**** Information given ****
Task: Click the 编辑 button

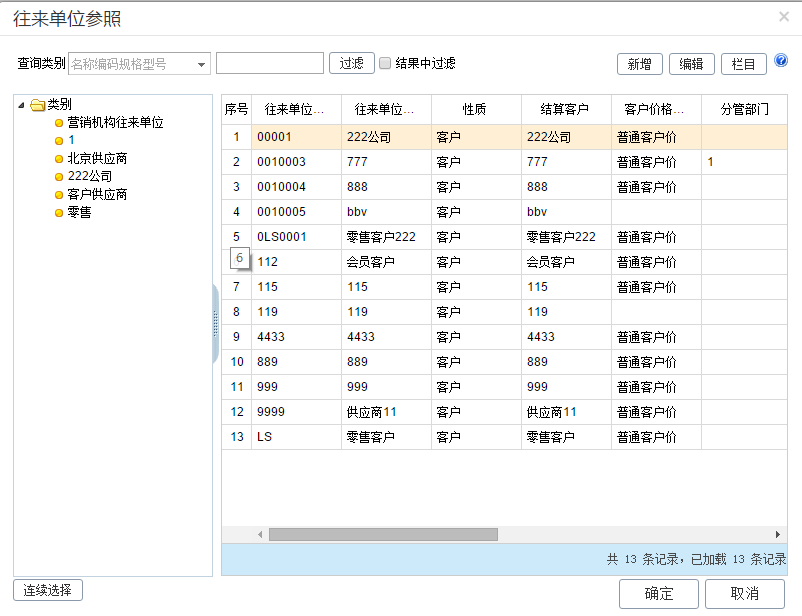Action: click(691, 64)
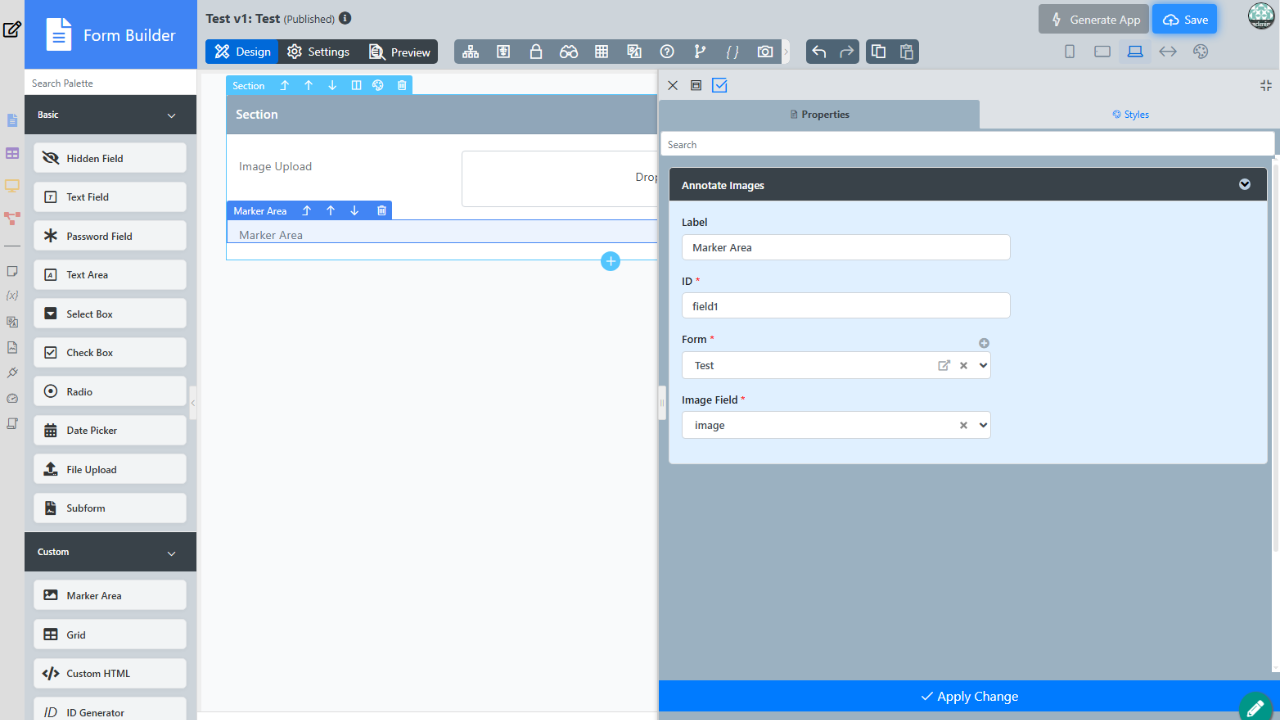Click the screenshot camera icon in toolbar

click(765, 52)
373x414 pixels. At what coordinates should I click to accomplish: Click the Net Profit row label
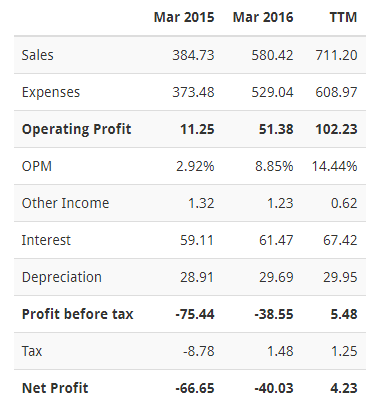(55, 388)
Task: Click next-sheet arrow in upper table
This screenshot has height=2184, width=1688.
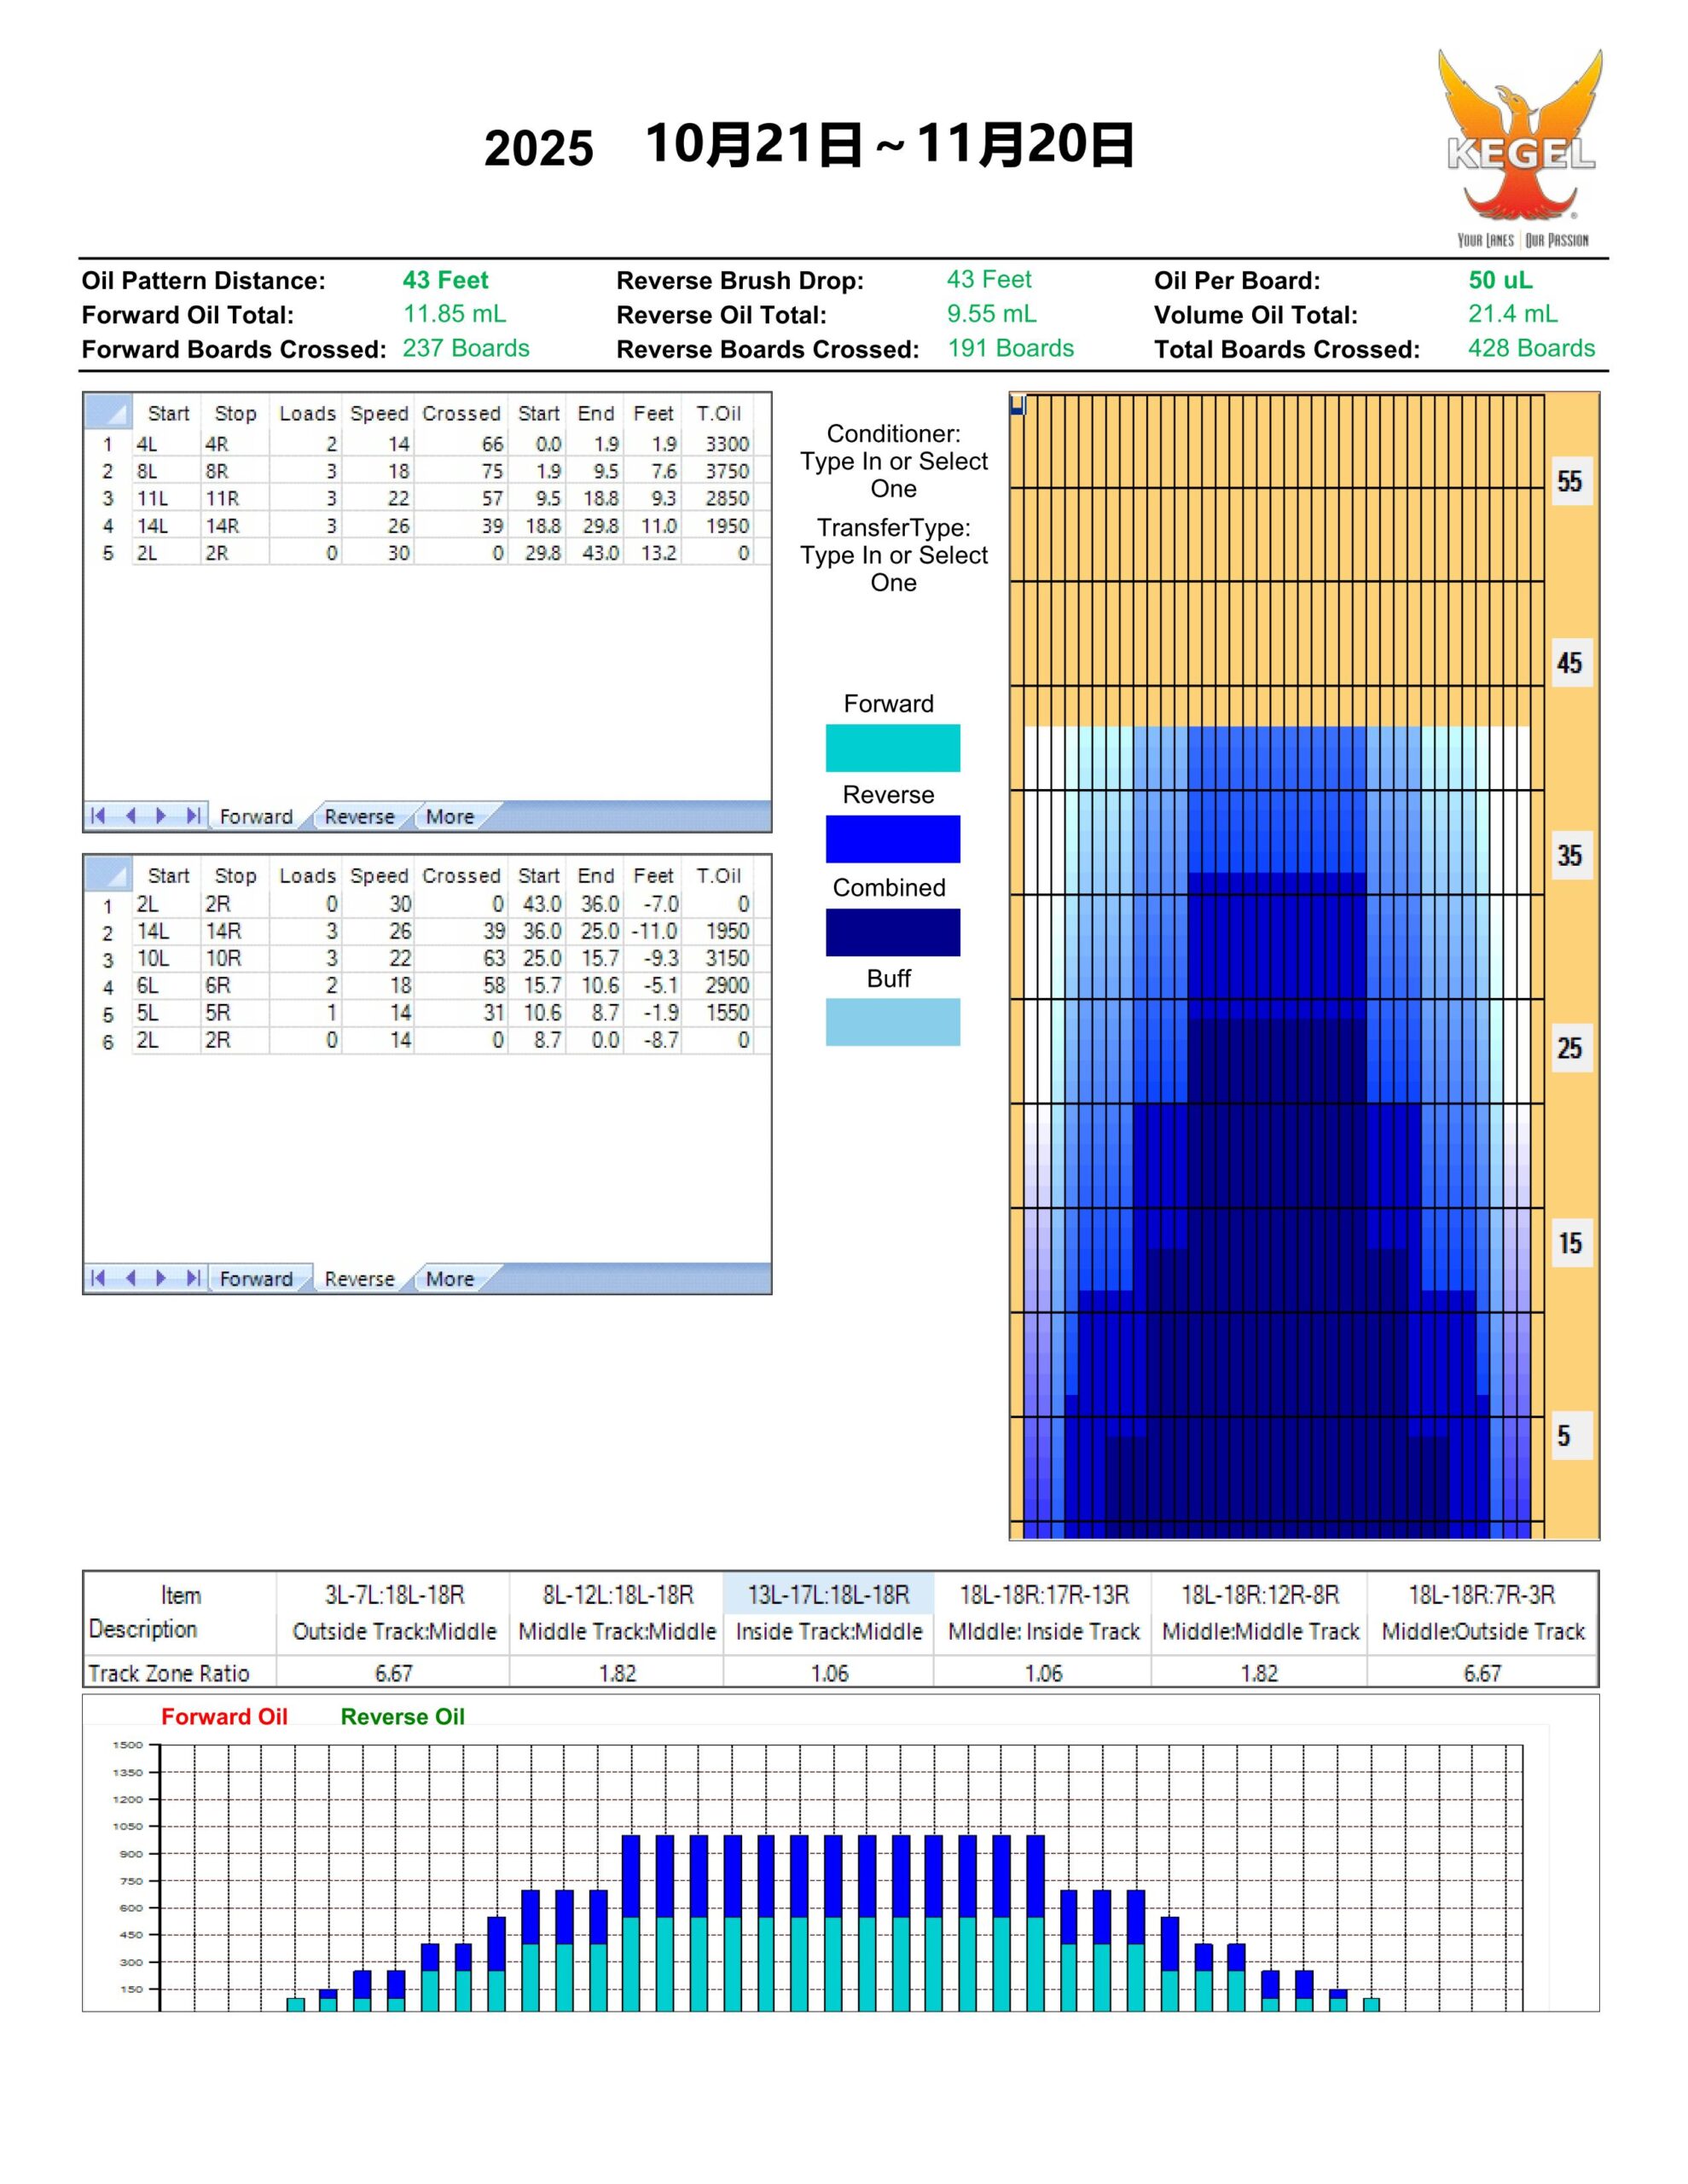Action: coord(161,816)
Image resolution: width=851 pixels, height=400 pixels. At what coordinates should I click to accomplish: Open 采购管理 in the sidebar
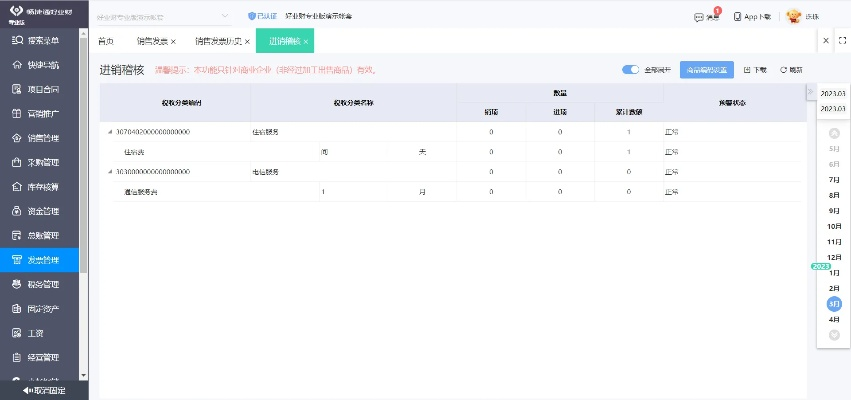43,162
****
Copy these records word for word, keeping every line as it appears, but leave out the pictures.

- Worked answer -
Task: Click the 编辑 button

Action: click(691, 64)
Click the screenshot camera icon in toolbar

click(765, 52)
373x414 pixels. At what coordinates should I click to accomplish: Click the Net Profit row label
(55, 388)
Task: Click next-sheet arrow in upper table
This screenshot has height=2184, width=1688.
Action: coord(161,816)
Image resolution: width=851 pixels, height=400 pixels. At what coordinates should I click to accomplish: Open 采购管理 in the sidebar
43,162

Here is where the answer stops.